2. I can and do document my family lineage back to the Mayflower, long, dead Cherokee Indians and the South of Wales. Genealogy saved my sanity at a time when I was about to reach the limits of my endurance. It gave me a focus, a reason to get up every day. It brought me closer to my parents and introduced me to unknown relatives the countyside over.
Lord, this is tough......spilling all my quirks and folliables to the world.....
3. HMMMMMMMM.........I have been married to one man since I was 16.....had sex with only one man ever..............which isn't all that uncommon. But given my age............48........apparently it is uncommon. Do I think I missed anything? Definitely. Would I choose another? Doubtful. Taken enough off the one I have. End of story. CAn one be a born again virgin?
4. For all my life, I suffered from the "Doormat Syndrone". You know, the one who always gave in in any argument, was chastised like a bad puppy for wetting the floor and had no self esteem due to constant put downs and be-littlings. No more. I haven't made it totally free, but Donna the doormat is gone forever. Emancipation is a wonderful thing.
5. Okay, now the kinky stuff..............I have a fascination with wood,the textures and patterns of the grain ...... even the smell. I love to rub my hand down a highly sanded piece of lumber, feeling the smoothness beneath my palm ..... there is something almost sensuous about it.
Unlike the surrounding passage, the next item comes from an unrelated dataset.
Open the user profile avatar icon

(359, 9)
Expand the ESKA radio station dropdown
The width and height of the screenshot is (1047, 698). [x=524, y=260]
6. Depressions almost killed me. I nearly died because a so-called specialist couldn't diagnose the problem. Near death changes a person in many ways. It, apparenly, made me mean. I flat refuse to give in to this terrible affliction. It guides my actions every day, I guard my feelings and reactions to people, I refuse to let them close enough to hurt me if I can. Sometimes not caring is the best protection there is. I refuse to let the negative actions and pain caused by others effect me anymore.